Top of GIVEN RECORDS

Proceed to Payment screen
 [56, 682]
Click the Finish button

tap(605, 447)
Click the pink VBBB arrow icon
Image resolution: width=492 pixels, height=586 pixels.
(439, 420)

Bottom of GIVEN RECORDS

* PROBLEM TO SOLVE:
From the line holding "Image resolution: width=492" down to the final line above, copy each line exactly, and leave out everything before it.

* REPLY:
Image resolution: width=492 pixels, height=586 pixels.
(439, 420)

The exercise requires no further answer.